• **DATASET RECORDS**:

# # # # #

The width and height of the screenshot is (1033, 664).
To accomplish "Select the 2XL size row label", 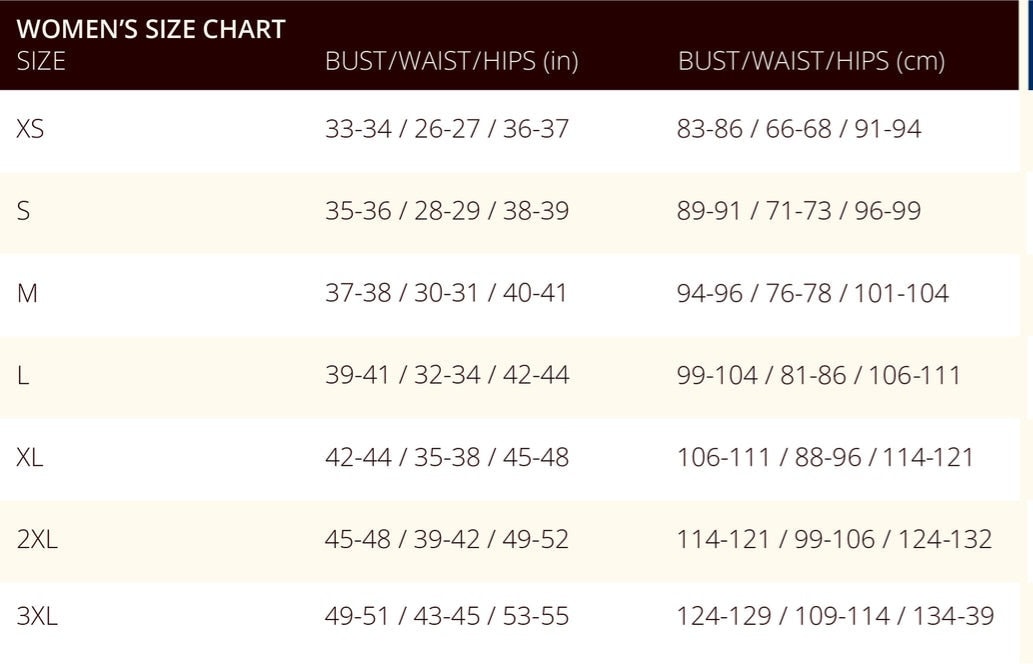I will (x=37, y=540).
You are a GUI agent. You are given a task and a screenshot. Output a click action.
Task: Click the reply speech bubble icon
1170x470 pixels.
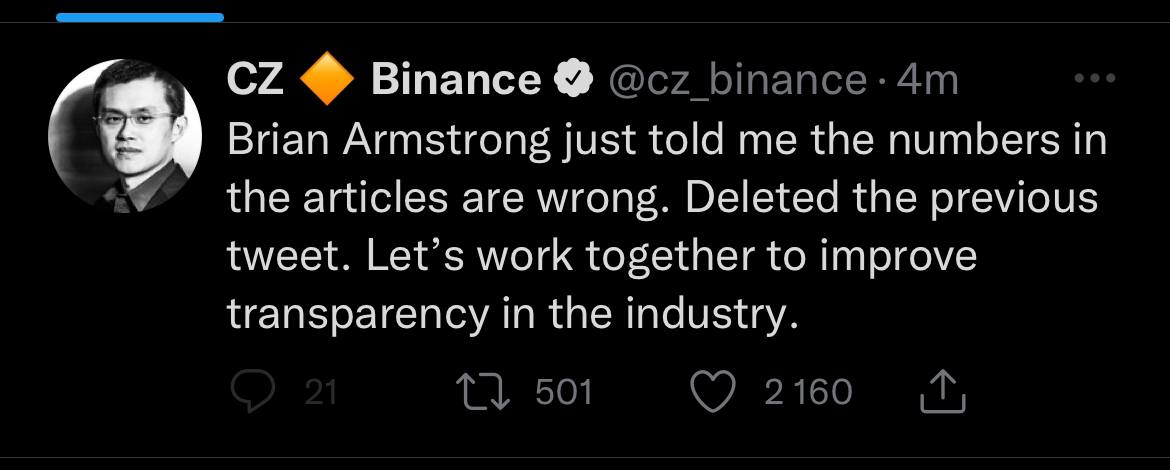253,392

# # # # #

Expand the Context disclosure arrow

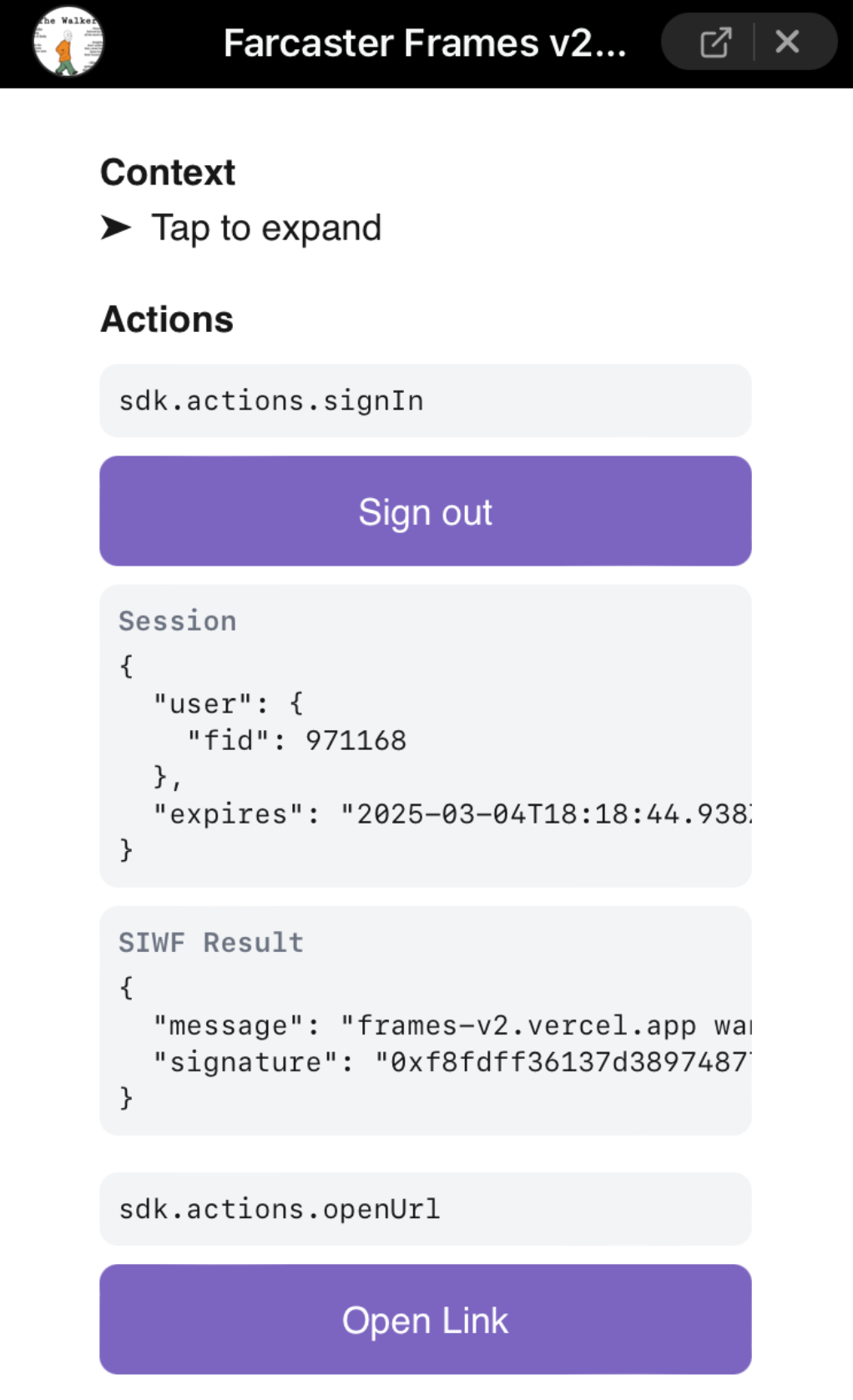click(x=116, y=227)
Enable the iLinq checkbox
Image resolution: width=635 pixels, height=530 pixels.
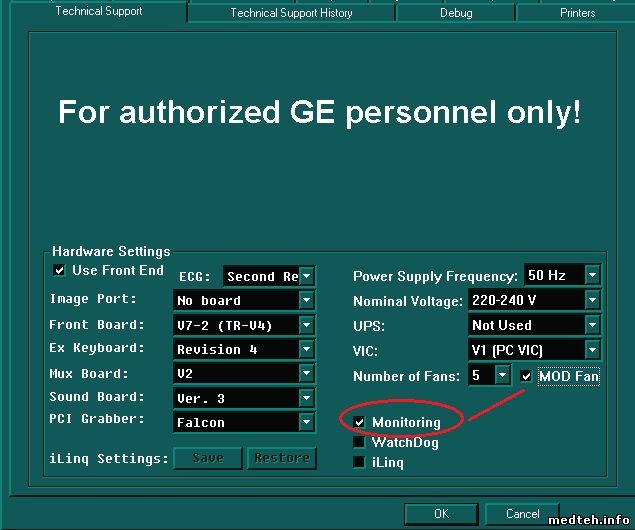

# # # # #

• **AIM OF THE EXERCISE**:
Which lines above hold the string "screenshot"? Copy every one of them.

• **WORKED SOLUTION**:
The width and height of the screenshot is (1033, 664).
You are a GUI agent. You are given a task and a screenshot. Output a click action.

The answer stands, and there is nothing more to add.